> **Provided data**:
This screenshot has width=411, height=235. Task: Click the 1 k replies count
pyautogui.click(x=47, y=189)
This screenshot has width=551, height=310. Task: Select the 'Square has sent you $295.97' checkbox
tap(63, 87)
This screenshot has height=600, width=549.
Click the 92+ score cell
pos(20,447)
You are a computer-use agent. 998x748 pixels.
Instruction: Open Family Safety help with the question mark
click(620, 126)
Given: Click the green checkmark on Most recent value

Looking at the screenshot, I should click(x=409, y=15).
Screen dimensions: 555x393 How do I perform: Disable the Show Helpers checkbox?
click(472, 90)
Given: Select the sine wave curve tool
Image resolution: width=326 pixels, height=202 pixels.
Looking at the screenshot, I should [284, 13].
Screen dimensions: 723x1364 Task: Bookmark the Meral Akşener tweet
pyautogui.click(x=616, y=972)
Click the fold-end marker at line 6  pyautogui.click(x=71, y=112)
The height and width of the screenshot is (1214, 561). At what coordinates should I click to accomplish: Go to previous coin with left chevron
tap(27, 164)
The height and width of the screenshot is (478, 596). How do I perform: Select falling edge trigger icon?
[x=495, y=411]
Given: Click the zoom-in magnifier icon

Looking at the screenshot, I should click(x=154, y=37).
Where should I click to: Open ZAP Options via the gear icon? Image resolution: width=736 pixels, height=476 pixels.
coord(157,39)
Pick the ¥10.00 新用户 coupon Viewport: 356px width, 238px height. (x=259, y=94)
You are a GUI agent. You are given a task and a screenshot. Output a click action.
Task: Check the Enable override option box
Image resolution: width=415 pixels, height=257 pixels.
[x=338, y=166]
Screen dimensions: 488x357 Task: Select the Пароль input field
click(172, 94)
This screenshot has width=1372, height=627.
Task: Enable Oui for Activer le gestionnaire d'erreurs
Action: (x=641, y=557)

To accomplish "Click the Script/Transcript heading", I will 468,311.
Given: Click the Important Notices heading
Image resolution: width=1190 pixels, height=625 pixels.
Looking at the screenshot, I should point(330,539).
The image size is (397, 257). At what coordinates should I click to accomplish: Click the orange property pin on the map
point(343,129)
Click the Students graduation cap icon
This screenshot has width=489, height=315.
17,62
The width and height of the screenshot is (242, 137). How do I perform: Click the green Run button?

> **Goal of the exercise**:
This exercise calls for every record to be restated word for word.

> **Finished task**:
This screenshot has width=411, height=235. Task: Click the 1 k replies count
pyautogui.click(x=47, y=189)
This screenshot has width=551, height=310. Task: Select the 'Square has sent you $295.97' checkbox
tap(63, 87)
This screenshot has height=600, width=549.
Click the 92+ score cell
pos(20,447)
You are a computer-use agent. 998x748 pixels.
Instruction: Open Family Safety help with the question mark
click(620, 126)
Given: Click the green checkmark on Most recent value

Looking at the screenshot, I should click(x=409, y=15).
Screen dimensions: 555x393 How do I perform: Disable the Show Helpers checkbox?
click(472, 90)
Given: Select the sine wave curve tool
Image resolution: width=326 pixels, height=202 pixels.
Looking at the screenshot, I should [284, 13].
Screen dimensions: 723x1364 Task: Bookmark the Meral Akşener tweet
pyautogui.click(x=616, y=972)
Click the fold-end marker at line 6  pyautogui.click(x=71, y=112)
The height and width of the screenshot is (1214, 561). At what coordinates should I click to accomplish: Go to previous coin with left chevron
tap(27, 164)
The height and width of the screenshot is (478, 596). How do I perform: Select falling edge trigger icon?
[x=495, y=411]
Given: Click the zoom-in magnifier icon

Looking at the screenshot, I should click(x=154, y=37).
Where should I click to: Open ZAP Options via the gear icon? Image resolution: width=736 pixels, height=476 pixels.
coord(157,39)
Pick the ¥10.00 新用户 coupon Viewport: 356px width, 238px height. (x=259, y=94)
You are a GUI agent. You are given a task and a screenshot. Output a click action.
Task: Check the Enable override option box
Image resolution: width=415 pixels, height=257 pixels.
[x=338, y=166]
Screen dimensions: 488x357 Task: Select the Пароль input field
click(172, 94)
This screenshot has width=1372, height=627.
Task: Enable Oui for Activer le gestionnaire d'erreurs
Action: (x=641, y=557)

To accomplish "Click the Script/Transcript heading", I will 468,311.
Given: Click the Important Notices heading
Image resolution: width=1190 pixels, height=625 pixels.
Looking at the screenshot, I should point(330,539).
The image size is (397, 257). At what coordinates should I click to accomplish: Click the orange property pin on the map
point(343,129)
Click the Students graduation cap icon
This screenshot has width=489, height=315.
17,62
The width and height of the screenshot is (242, 137). How do I perform: Click the green Run button?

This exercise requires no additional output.